# REQUIRED TASKS
• 1. Do these statements agree with the sailing blog? Answer yes or no for each, quoting the words of the sailing blog that decide it. (a) Good Old Boat reviewed the C&C Redwing in issue #10. (b) Psychologists working for NASA are running the study of solo sailors. (c) Dr. Neil Weston said the sailors' panic threshold is lower than the average person's.
• 2. Using the sailing blog, answer each question:
(a) Who is credited with the photo of the Seawind F18 Worlds?
(b) Which Velux 5 Oceans solo sailor appears in the opening vignette of the New York Times story?
(c) At which university is Dr. Neil Weston the lead sports psychologist?
• 3. Extend the sailing blog past its last sentence.

# EXTRACTED TEXT
..............................

Wednesday, February 28, 2007

Rebuilding the Redwing (go Shoe Shine)

A fellow wrote in the other day in response to my recent posting on the publication "Good Old Boat," saying, "I like Good Old Boat a lot, except for the articles where a guy tears down a Tanzer, including separating the deck from the hull and rebedding and rebuilding everything in between. Nothing against Tanzer, and nothing against boat rebuilds, but some boats just ain't worth the expense and hassle. Somehow though, these boats and articles find themselves into GOB. They did do a review of the C&C Redwing, though, the boat I am rebuilding now. GOB issue #10."

"Shoe-shine boy," is indeed rebuilding a C&C Redwing and has documented the project in his blog...good reading for those inclined to think they want to undertake a restore of a classic - or at least older - sailing yacht (does a boat built in 1970 now qualify as classic?). I have a deep respect for people who dedicate time and effort to such projects - they stand head and shoulders above the majority of us who'd rather buy something ready-to-sail or at least pay someone else to do the dirty work. Looking forward to her launch date Shoe and thanks for the comment!

Tuesday, February 27, 2007

Seawind F18 Worlds - February 19-25, 2007
Queensland, Australia (Photo credit: Andrea Francolini)

Monday, February 26, 2007

The Panic Threshold

If you didn't catch this the New York Times ran a story last week about the psychological aspects of solo sailing...with the angle that studying solo sailors can help find out how the human mind copes with life-threatening situations. The article opens with a vignette from Velux 5 Oceans solo sailor Bernard Stamm - who we learn is enduring 40-knot squalls with two hours of sleep to his name. The study is being run by psychologists for NASA, who say that the findings could benefit their astronaut-training program.

“A huge amount can be gleaned from these guys,” said Dr. Albert A. Harrison, an behavioral health adviser to NASA. “They are isolated, and under a tremendous amount of stress.”

All of this is very interesting but I really appreciated the following insight.

The lead sports psychologist at the University of Portsmouth, Dr. Neil Weston, said in a phone interview yesterday that the five sailors had a few common threads. “They all have a base mind-set that helps them react appropriately to disastrous situations,” Weston said. “Their panic threshold is higher than the average person.”

..............................

# DATA
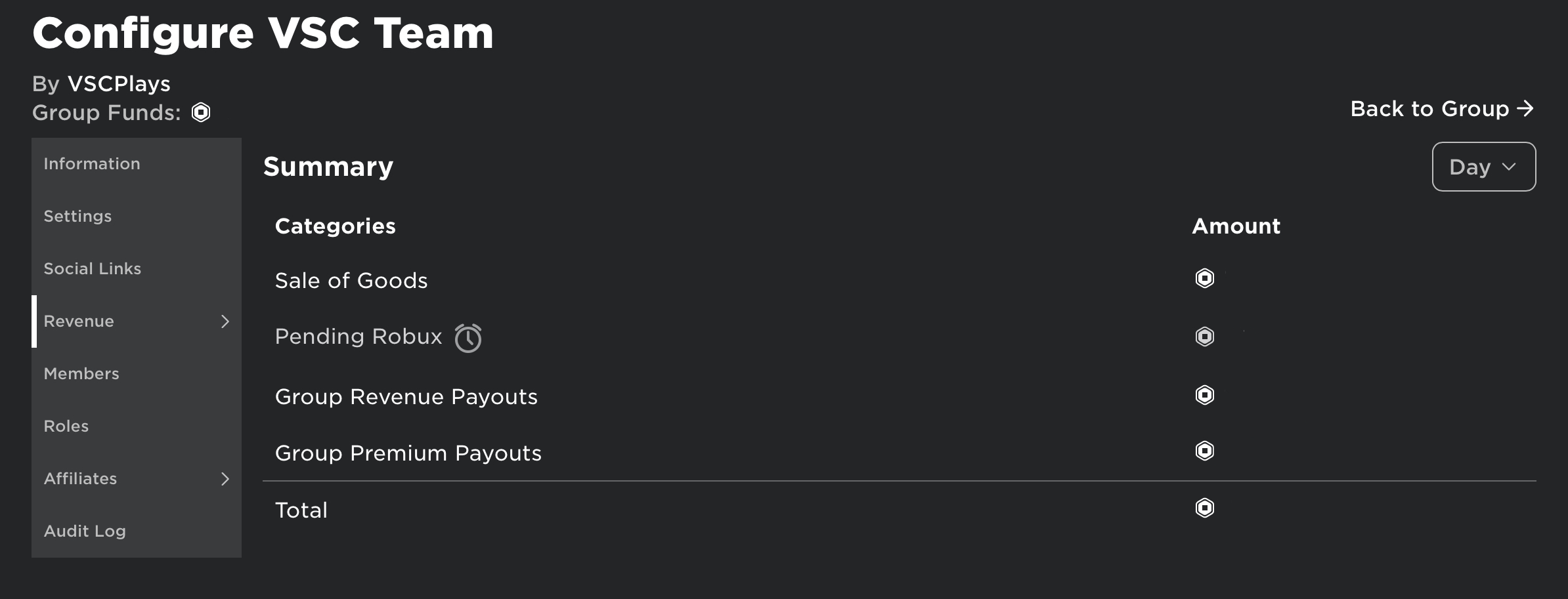Click the Robux icon beside Group Premium Payouts
This screenshot has height=599, width=1568.
pos(1206,451)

..............................

# SOLVED TASKS
• 1.
(a) Yes: "They did do a review of the C&C Redwing, though, the boat I am rebuilding now. GOB issue #10."
(b) Yes: "The study is being run by psychologists for NASA"
(c) No: "Their panic threshold is higher than the average person."

• 2.
(a) Andrea Francolini
(b) Bernard Stamm
(c) The University of Portsmouth

• 3.
Anyone who has been in bad weather offshore...or even caught in a tough spot during a day sail...can relate to the idea of a "panic threshold." If you're going to be safe and in some cases, alive, you have to be certain that yours is high. I'd venture to say that the majority of sailing disasters are the result of panic (and sleeplessness). Makes sense that solo sailors have this in common.

Thursday, February 22, 2007

Heineken History

Calling all winter weary boat's that time of year again. My hands down favorite Caribbean Regatta, the St. Maarten Heineken is nearly upon us. A bit of Zephyr lore...11 years ago in the spring of 1996 I attended my first Heineken. At the time I was living in St. Thomas USVI working as crew aboard day charter sailboats running out of Charlotte Amalie harbor. I'd moved off the derelict sailboat I'd been bunking on (for $50 a week) into a house on Water Island. One of the Water Island locals had a sister (Jacky) married to the Captain (Noddy) of a 77' maxi sailing yacht called Javelin. Captain Noddy was the former bowman aboard the Australian maxi yacht Kiaola II and had been recruited to command the Javelin by the owner, a terrific, long time sailor from Washington DC by the name of Larry Bulman.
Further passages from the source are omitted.